The volatile nature of liquid and gaseous forms of dangerous chemicals makes their containment and control especially problematic. If a leak should ever occur, the danger spreads quickly over a wide area. Special gas and liquid storage facilities, and special gas handling lines and regulators are all used in conventional toxic chemical support technology. Toxic gas monitoring equipment, including audible and visual alarms, must be used should an inadvertent release of dangerous gas or liquid ever occur. Finally, evacuation of manufacturing personnel from the entire manufacturing facility is required when a dangerous gas release occurs, not just the immediate vicinity of the toxic gas leak because only ppm or ppb levels are dangerous. This evacuation requirement involves additional cost and down time.

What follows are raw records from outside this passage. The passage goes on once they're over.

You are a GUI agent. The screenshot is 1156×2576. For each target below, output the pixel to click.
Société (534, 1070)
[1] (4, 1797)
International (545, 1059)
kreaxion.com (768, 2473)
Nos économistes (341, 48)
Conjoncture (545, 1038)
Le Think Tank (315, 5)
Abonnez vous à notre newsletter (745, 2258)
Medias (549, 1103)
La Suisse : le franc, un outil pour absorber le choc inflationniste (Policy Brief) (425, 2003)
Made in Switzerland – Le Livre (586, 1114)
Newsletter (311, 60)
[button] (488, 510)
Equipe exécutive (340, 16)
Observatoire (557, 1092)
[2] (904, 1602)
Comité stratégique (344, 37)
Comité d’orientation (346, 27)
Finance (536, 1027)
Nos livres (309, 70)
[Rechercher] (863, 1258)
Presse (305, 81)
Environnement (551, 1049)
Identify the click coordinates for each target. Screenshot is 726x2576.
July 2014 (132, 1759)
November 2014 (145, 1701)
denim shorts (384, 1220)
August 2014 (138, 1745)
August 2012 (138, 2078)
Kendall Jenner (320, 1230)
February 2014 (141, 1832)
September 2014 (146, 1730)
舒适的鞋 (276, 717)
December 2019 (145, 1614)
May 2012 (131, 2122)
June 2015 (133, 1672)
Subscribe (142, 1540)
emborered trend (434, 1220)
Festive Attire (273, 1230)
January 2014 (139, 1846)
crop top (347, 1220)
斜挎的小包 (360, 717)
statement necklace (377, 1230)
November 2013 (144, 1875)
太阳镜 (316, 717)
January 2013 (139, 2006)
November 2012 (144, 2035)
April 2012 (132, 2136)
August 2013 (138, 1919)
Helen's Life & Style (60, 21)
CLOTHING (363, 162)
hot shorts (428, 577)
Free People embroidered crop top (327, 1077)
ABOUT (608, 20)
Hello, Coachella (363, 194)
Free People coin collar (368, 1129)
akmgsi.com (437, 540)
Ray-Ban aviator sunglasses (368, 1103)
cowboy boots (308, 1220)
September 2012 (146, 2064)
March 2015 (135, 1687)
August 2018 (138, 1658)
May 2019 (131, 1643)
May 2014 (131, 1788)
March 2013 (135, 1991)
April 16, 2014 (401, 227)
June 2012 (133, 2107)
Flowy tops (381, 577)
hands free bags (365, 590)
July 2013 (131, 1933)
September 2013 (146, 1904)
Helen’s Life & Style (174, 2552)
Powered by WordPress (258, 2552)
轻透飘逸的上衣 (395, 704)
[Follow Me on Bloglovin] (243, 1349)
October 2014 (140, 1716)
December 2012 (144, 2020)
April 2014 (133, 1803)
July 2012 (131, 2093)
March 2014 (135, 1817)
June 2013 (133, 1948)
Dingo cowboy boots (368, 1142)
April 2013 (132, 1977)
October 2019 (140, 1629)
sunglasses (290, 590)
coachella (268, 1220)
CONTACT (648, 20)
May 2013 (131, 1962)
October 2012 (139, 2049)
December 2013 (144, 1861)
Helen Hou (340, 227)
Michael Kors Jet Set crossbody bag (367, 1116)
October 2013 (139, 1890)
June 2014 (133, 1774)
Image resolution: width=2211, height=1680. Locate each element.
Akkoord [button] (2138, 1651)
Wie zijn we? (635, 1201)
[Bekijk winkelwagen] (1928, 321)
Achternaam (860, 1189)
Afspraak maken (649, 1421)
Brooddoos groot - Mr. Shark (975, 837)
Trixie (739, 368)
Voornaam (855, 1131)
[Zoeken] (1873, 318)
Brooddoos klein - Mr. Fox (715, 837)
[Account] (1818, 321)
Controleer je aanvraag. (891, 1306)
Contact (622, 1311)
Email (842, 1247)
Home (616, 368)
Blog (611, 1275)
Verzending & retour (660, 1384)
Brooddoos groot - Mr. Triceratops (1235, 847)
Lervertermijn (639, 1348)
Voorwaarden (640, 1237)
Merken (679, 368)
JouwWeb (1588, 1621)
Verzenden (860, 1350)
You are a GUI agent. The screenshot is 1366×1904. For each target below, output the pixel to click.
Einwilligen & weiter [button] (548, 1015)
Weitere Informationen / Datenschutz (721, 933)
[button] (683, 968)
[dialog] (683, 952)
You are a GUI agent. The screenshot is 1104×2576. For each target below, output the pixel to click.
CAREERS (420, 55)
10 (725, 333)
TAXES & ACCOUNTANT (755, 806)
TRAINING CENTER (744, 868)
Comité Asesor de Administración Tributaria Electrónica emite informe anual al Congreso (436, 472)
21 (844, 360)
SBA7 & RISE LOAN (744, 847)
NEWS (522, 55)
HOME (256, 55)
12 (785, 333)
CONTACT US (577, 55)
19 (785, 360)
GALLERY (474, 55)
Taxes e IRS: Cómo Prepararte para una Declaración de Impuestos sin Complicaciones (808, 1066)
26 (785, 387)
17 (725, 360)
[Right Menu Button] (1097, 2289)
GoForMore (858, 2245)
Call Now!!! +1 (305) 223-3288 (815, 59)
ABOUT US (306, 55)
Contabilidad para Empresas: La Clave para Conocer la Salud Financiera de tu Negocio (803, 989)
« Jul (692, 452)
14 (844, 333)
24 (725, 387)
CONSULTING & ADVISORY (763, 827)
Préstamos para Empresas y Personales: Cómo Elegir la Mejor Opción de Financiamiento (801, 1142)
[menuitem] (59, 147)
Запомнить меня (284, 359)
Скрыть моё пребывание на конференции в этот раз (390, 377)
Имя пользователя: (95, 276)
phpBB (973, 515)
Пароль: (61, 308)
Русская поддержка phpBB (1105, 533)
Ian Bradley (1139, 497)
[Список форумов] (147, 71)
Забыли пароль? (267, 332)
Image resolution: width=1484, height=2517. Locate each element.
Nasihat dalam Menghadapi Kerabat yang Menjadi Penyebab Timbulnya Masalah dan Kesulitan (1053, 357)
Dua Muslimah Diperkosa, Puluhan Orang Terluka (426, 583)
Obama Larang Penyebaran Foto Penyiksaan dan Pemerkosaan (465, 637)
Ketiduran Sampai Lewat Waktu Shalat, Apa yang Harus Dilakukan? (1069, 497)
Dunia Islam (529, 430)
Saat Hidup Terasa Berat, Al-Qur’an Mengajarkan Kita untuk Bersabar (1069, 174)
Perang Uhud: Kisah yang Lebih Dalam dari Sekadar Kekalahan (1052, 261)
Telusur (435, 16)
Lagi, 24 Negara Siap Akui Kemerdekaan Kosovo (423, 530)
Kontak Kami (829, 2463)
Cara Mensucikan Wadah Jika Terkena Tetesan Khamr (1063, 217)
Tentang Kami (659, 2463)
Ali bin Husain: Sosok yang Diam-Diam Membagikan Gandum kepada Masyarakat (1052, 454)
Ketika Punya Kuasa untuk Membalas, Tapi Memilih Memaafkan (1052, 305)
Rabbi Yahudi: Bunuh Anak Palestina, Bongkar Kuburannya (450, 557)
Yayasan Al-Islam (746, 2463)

Direct and rapid control of dangerous species generation is the lynchpin of the present invention. This is to be compared to prior art furnace technology and downstream microwave plasma dangerous gas generation methods. See, for example, "MOCVD Growth of InP Using Red Phosphorous and a Hydrogen Plasma" by Masami Naitoh and Masayoshi Umeno, Japanese Journal of Applied Physics 26, 1538-1539 (1987). Like Naitoh and Umeno, our approach places the dangerous gas generation source inside a vacuum chamber safe from the immediate manufacturing enviroment. The approach of the present invention is distinguished from the prior art by its use of photon, electron or ion beam impingement on the solid target to produce the elemental species of interest, and by the use of refractory metal or ceramic foam-like structure to contain the dangerous elemental containing species in the pores.